_About this exercise_.
All of the data below is to be copied again without changes.

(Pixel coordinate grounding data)
┄┄┄┄┄┄┄┄┄┄
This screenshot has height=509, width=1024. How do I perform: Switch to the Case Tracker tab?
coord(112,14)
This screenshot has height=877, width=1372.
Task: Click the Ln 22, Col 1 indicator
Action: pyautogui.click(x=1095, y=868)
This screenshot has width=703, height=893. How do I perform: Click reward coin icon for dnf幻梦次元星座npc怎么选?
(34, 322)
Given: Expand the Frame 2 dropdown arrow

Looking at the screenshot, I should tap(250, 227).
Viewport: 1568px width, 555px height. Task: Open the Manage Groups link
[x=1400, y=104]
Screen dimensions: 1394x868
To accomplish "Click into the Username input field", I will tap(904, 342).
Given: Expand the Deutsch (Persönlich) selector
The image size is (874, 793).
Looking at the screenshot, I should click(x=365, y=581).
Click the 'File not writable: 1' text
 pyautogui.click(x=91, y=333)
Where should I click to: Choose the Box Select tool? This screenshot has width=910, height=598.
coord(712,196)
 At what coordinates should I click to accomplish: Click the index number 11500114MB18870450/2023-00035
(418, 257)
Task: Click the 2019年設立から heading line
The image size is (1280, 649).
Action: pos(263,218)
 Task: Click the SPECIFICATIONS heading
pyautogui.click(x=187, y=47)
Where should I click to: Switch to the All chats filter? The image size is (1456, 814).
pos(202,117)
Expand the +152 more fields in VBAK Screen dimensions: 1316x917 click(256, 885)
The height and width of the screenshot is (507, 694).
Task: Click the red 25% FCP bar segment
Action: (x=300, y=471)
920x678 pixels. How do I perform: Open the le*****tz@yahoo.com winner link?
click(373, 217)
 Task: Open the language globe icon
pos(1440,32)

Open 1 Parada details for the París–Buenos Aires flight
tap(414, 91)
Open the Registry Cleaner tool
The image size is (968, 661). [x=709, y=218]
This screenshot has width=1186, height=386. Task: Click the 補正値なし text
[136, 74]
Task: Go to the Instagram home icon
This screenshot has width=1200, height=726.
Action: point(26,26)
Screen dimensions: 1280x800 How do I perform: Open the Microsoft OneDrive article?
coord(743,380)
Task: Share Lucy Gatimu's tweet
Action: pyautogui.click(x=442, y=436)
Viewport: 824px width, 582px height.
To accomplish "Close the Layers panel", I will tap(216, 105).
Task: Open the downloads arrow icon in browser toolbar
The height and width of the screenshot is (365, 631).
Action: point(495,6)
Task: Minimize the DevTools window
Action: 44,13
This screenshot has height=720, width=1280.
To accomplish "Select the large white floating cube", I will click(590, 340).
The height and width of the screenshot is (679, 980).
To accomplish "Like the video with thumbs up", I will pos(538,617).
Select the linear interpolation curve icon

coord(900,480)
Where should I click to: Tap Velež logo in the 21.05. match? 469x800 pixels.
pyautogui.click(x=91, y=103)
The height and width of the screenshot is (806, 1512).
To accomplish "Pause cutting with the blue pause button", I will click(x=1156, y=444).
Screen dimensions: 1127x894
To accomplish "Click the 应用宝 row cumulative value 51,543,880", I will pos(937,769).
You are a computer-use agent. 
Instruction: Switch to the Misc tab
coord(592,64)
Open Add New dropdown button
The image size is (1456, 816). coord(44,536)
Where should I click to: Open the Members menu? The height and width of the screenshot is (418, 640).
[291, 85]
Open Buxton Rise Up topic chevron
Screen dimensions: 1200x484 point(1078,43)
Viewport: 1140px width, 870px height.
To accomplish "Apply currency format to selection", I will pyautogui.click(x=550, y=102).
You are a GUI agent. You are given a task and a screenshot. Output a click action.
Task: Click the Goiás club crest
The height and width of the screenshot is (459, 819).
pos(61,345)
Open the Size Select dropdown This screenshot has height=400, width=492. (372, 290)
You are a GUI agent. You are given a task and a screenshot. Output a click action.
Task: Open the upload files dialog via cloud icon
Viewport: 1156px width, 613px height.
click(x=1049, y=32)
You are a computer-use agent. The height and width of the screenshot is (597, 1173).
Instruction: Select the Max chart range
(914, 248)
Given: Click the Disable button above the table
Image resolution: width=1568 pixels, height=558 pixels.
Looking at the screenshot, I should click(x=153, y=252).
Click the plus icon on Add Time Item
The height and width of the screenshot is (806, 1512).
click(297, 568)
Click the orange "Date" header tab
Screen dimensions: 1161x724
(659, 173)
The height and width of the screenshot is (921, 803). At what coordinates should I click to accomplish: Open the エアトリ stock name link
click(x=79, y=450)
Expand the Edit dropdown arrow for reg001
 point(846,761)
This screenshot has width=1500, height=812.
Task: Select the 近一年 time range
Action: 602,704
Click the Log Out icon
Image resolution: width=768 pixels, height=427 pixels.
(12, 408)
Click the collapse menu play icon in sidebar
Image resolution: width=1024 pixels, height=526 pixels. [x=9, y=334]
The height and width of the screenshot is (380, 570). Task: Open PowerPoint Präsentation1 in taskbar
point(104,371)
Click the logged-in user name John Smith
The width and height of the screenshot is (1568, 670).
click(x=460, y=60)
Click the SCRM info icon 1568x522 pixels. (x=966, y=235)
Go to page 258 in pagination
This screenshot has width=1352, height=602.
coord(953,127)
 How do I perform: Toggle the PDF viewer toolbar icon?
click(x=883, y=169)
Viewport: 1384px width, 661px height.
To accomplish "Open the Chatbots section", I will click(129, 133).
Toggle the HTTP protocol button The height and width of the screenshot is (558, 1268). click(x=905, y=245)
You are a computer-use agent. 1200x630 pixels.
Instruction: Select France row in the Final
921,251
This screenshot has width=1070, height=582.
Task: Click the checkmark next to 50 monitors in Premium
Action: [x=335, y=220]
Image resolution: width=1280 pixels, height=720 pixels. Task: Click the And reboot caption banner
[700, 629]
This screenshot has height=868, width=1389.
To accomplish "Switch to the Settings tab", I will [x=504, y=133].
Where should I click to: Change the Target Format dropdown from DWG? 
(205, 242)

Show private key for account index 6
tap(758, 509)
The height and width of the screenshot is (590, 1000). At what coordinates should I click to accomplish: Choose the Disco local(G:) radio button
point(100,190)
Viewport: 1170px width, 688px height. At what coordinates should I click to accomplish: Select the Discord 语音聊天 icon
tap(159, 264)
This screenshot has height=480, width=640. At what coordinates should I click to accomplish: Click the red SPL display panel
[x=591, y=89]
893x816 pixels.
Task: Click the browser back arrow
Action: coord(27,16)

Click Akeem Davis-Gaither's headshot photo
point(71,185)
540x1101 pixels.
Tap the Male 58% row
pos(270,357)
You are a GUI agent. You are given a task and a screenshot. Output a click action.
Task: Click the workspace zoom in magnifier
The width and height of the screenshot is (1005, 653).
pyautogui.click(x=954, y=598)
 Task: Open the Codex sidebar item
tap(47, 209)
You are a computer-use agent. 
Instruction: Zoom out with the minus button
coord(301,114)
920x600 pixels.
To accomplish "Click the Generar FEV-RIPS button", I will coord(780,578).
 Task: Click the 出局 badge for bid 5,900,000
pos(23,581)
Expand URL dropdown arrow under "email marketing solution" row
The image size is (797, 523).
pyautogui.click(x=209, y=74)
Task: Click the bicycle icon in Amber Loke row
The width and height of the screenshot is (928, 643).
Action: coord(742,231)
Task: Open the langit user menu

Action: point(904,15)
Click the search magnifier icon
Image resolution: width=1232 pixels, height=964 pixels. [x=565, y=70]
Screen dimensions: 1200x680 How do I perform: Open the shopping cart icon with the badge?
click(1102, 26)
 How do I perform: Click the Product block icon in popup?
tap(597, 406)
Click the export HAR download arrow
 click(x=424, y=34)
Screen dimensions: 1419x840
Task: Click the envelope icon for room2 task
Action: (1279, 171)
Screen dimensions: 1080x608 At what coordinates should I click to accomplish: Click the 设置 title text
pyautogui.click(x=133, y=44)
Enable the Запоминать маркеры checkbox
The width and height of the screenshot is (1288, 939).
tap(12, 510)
┄┄┄┄┄┄┄┄┄┄
_Answer to this exercise_.
This screenshot has height=509, width=1024. How do I perform: Switch to the Case Tracker tab?
coord(112,14)
This screenshot has height=877, width=1372.
Task: Click the Ln 22, Col 1 indicator
Action: pyautogui.click(x=1095, y=868)
This screenshot has width=703, height=893. How do I perform: Click reward coin icon for dnf幻梦次元星座npc怎么选?
(34, 322)
Given: Expand the Frame 2 dropdown arrow

Looking at the screenshot, I should tap(250, 227).
Viewport: 1568px width, 555px height. Task: Open the Manage Groups link
[x=1400, y=104]
Screen dimensions: 1394x868
To accomplish "Click into the Username input field", I will tap(904, 342).
Given: Expand the Deutsch (Persönlich) selector
The image size is (874, 793).
Looking at the screenshot, I should click(x=365, y=581).
Click the 'File not writable: 1' text
 pyautogui.click(x=91, y=333)
Where should I click to: Choose the Box Select tool? This screenshot has width=910, height=598.
coord(712,196)
 At what coordinates should I click to accomplish: Click the index number 11500114MB18870450/2023-00035
(418, 257)
Task: Click the 2019年設立から heading line
The image size is (1280, 649).
Action: pos(263,218)
 Task: Click the SPECIFICATIONS heading
pyautogui.click(x=187, y=47)
Where should I click to: Switch to the All chats filter? The image size is (1456, 814).
pos(202,117)
Expand the +152 more fields in VBAK Screen dimensions: 1316x917 click(256, 885)
The height and width of the screenshot is (507, 694).
Task: Click the red 25% FCP bar segment
Action: (x=300, y=471)
920x678 pixels. How do I perform: Open the le*****tz@yahoo.com winner link?
click(373, 217)
 Task: Open the language globe icon
pos(1440,32)

Open 1 Parada details for the París–Buenos Aires flight
tap(414, 91)
Open the Registry Cleaner tool
The image size is (968, 661). [x=709, y=218]
This screenshot has width=1186, height=386. Task: Click the 補正値なし text
[136, 74]
Task: Go to the Instagram home icon
This screenshot has width=1200, height=726.
Action: point(26,26)
Screen dimensions: 1280x800 How do I perform: Open the Microsoft OneDrive article?
coord(743,380)
Task: Share Lucy Gatimu's tweet
Action: pyautogui.click(x=442, y=436)
Viewport: 824px width, 582px height.
To accomplish "Close the Layers panel", I will tap(216, 105).
Task: Open the downloads arrow icon in browser toolbar
The height and width of the screenshot is (365, 631).
Action: point(495,6)
Task: Minimize the DevTools window
Action: 44,13
This screenshot has height=720, width=1280.
To accomplish "Select the large white floating cube", I will click(590, 340).
The height and width of the screenshot is (679, 980).
To accomplish "Like the video with thumbs up", I will pos(538,617).
Select the linear interpolation curve icon

coord(900,480)
Where should I click to: Tap Velež logo in the 21.05. match? 469x800 pixels.
pyautogui.click(x=91, y=103)
The height and width of the screenshot is (806, 1512).
To accomplish "Pause cutting with the blue pause button", I will click(x=1156, y=444).
Screen dimensions: 1127x894
To accomplish "Click the 应用宝 row cumulative value 51,543,880", I will pos(937,769).
You are a computer-use agent. 
Instruction: Switch to the Misc tab
coord(592,64)
Open Add New dropdown button
The image size is (1456, 816). coord(44,536)
Where should I click to: Open the Members menu? The height and width of the screenshot is (418, 640).
[291, 85]
Open Buxton Rise Up topic chevron
Screen dimensions: 1200x484 point(1078,43)
Viewport: 1140px width, 870px height.
To accomplish "Apply currency format to selection", I will pyautogui.click(x=550, y=102).
You are a GUI agent. You are given a task and a screenshot. Output a click action.
Task: Click the Goiás club crest
The height and width of the screenshot is (459, 819).
pos(61,345)
Open the Size Select dropdown This screenshot has height=400, width=492. (372, 290)
You are a GUI agent. You are given a task and a screenshot. Output a click action.
Task: Open the upload files dialog via cloud icon
Viewport: 1156px width, 613px height.
click(x=1049, y=32)
You are a computer-use agent. The height and width of the screenshot is (597, 1173).
Instruction: Select the Max chart range
(914, 248)
Given: Click the Disable button above the table
Image resolution: width=1568 pixels, height=558 pixels.
Looking at the screenshot, I should click(x=153, y=252).
Click the plus icon on Add Time Item
The height and width of the screenshot is (806, 1512).
click(297, 568)
Click the orange "Date" header tab
Screen dimensions: 1161x724
(659, 173)
The height and width of the screenshot is (921, 803). At what coordinates should I click to accomplish: Open the エアトリ stock name link
click(x=79, y=450)
Expand the Edit dropdown arrow for reg001
 point(846,761)
This screenshot has width=1500, height=812.
Task: Select the 近一年 time range
Action: 602,704
Click the Log Out icon
Image resolution: width=768 pixels, height=427 pixels.
(12, 408)
Click the collapse menu play icon in sidebar
Image resolution: width=1024 pixels, height=526 pixels. [x=9, y=334]
The height and width of the screenshot is (380, 570). Task: Open PowerPoint Präsentation1 in taskbar
point(104,371)
Click the logged-in user name John Smith
The width and height of the screenshot is (1568, 670).
click(x=460, y=60)
Click the SCRM info icon 1568x522 pixels. (x=966, y=235)
Go to page 258 in pagination
This screenshot has width=1352, height=602.
coord(953,127)
 How do I perform: Toggle the PDF viewer toolbar icon?
click(x=883, y=169)
Viewport: 1384px width, 661px height.
To accomplish "Open the Chatbots section", I will click(129, 133).
Toggle the HTTP protocol button The height and width of the screenshot is (558, 1268). click(x=905, y=245)
You are a computer-use agent. 1200x630 pixels.
Instruction: Select France row in the Final
921,251
This screenshot has width=1070, height=582.
Task: Click the checkmark next to 50 monitors in Premium
Action: [x=335, y=220]
Image resolution: width=1280 pixels, height=720 pixels. Task: Click the And reboot caption banner
[700, 629]
This screenshot has height=868, width=1389.
To accomplish "Switch to the Settings tab", I will [x=504, y=133].
Where should I click to: Change the Target Format dropdown from DWG? 
(205, 242)

Show private key for account index 6
tap(758, 509)
The height and width of the screenshot is (590, 1000). At what coordinates should I click to accomplish: Choose the Disco local(G:) radio button
point(100,190)
Viewport: 1170px width, 688px height. At what coordinates should I click to accomplish: Select the Discord 语音聊天 icon
tap(159, 264)
This screenshot has height=480, width=640. At what coordinates should I click to accomplish: Click the red SPL display panel
[x=591, y=89]
893x816 pixels.
Task: Click the browser back arrow
Action: coord(27,16)

Click Akeem Davis-Gaither's headshot photo
point(71,185)
540x1101 pixels.
Tap the Male 58% row
pos(270,357)
You are a GUI agent. You are given a task and a screenshot. Output a click action.
Task: Click the workspace zoom in magnifier
The width and height of the screenshot is (1005, 653).
pyautogui.click(x=954, y=598)
 Task: Open the Codex sidebar item
tap(47, 209)
You are a computer-use agent. 
Instruction: Zoom out with the minus button
coord(301,114)
920x600 pixels.
To accomplish "Click the Generar FEV-RIPS button", I will coord(780,578).
 Task: Click the 出局 badge for bid 5,900,000
pos(23,581)
Expand URL dropdown arrow under "email marketing solution" row
The image size is (797, 523).
pyautogui.click(x=209, y=74)
Task: Click the bicycle icon in Amber Loke row
The width and height of the screenshot is (928, 643).
Action: coord(742,231)
Task: Open the langit user menu

Action: point(904,15)
Click the search magnifier icon
Image resolution: width=1232 pixels, height=964 pixels. [x=565, y=70]
Screen dimensions: 1200x680 How do I perform: Open the shopping cart icon with the badge?
click(1102, 26)
 How do I perform: Click the Product block icon in popup?
tap(597, 406)
Click the export HAR download arrow
 click(x=424, y=34)
Screen dimensions: 1419x840
Task: Click the envelope icon for room2 task
Action: (1279, 171)
Screen dimensions: 1080x608 At what coordinates should I click to accomplish: Click the 设置 title text
pyautogui.click(x=133, y=44)
Enable the Запоминать маркеры checkbox
The width and height of the screenshot is (1288, 939).
tap(12, 510)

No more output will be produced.